Aim. Copy these records line for line, with no changes.

Click-target records.
-------

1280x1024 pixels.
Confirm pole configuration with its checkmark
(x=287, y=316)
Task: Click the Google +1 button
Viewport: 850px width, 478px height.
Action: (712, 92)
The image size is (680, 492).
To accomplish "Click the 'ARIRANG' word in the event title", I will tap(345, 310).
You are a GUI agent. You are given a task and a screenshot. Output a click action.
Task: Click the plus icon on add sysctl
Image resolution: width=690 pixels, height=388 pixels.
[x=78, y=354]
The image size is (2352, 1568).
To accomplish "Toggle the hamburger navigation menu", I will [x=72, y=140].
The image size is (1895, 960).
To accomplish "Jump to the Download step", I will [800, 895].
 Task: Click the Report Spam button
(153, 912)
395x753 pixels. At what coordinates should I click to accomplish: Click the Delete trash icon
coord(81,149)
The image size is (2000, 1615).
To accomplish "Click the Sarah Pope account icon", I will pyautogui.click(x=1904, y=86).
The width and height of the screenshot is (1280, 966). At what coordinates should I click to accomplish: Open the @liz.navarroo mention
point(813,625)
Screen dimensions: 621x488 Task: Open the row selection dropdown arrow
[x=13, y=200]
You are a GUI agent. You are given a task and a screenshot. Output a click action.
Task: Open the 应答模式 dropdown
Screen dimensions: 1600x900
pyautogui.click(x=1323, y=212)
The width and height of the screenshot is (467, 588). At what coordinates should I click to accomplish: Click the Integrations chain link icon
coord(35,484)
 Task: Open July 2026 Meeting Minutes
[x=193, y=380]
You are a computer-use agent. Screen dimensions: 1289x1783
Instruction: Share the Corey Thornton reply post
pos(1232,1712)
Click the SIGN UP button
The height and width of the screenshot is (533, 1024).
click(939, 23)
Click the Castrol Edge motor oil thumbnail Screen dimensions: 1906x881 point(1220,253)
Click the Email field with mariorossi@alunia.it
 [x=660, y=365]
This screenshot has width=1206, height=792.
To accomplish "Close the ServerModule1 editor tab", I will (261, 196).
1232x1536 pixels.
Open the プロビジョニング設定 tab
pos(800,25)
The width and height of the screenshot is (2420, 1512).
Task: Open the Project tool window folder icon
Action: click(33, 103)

-------

Reply to the exercise.
1280x1024 pixels.
Confirm pole configuration with its checkmark
(x=287, y=316)
Task: Click the Google +1 button
Viewport: 850px width, 478px height.
Action: (712, 92)
The image size is (680, 492).
To accomplish "Click the 'ARIRANG' word in the event title", I will tap(345, 310).
You are a GUI agent. You are given a task and a screenshot. Output a click action.
Task: Click the plus icon on add sysctl
Image resolution: width=690 pixels, height=388 pixels.
[x=78, y=354]
The image size is (2352, 1568).
To accomplish "Toggle the hamburger navigation menu", I will [x=72, y=140].
The image size is (1895, 960).
To accomplish "Jump to the Download step", I will [800, 895].
 Task: Click the Report Spam button
(153, 912)
395x753 pixels. At what coordinates should I click to accomplish: Click the Delete trash icon
coord(81,149)
The image size is (2000, 1615).
To accomplish "Click the Sarah Pope account icon", I will pyautogui.click(x=1904, y=86).
The width and height of the screenshot is (1280, 966). At what coordinates should I click to accomplish: Open the @liz.navarroo mention
point(813,625)
Screen dimensions: 621x488 Task: Open the row selection dropdown arrow
[x=13, y=200]
You are a GUI agent. You are given a task and a screenshot. Output a click action.
Task: Open the 应答模式 dropdown
Screen dimensions: 1600x900
pyautogui.click(x=1323, y=212)
The width and height of the screenshot is (467, 588). At what coordinates should I click to accomplish: Click the Integrations chain link icon
coord(35,484)
 Task: Open July 2026 Meeting Minutes
[x=193, y=380]
You are a computer-use agent. Screen dimensions: 1289x1783
Instruction: Share the Corey Thornton reply post
pos(1232,1712)
Click the SIGN UP button
The height and width of the screenshot is (533, 1024).
click(939, 23)
Click the Castrol Edge motor oil thumbnail Screen dimensions: 1906x881 point(1220,253)
Click the Email field with mariorossi@alunia.it
 [x=660, y=365]
This screenshot has width=1206, height=792.
To accomplish "Close the ServerModule1 editor tab", I will (261, 196).
1232x1536 pixels.
Open the プロビジョニング設定 tab
pos(800,25)
The width and height of the screenshot is (2420, 1512).
Task: Open the Project tool window folder icon
Action: click(33, 103)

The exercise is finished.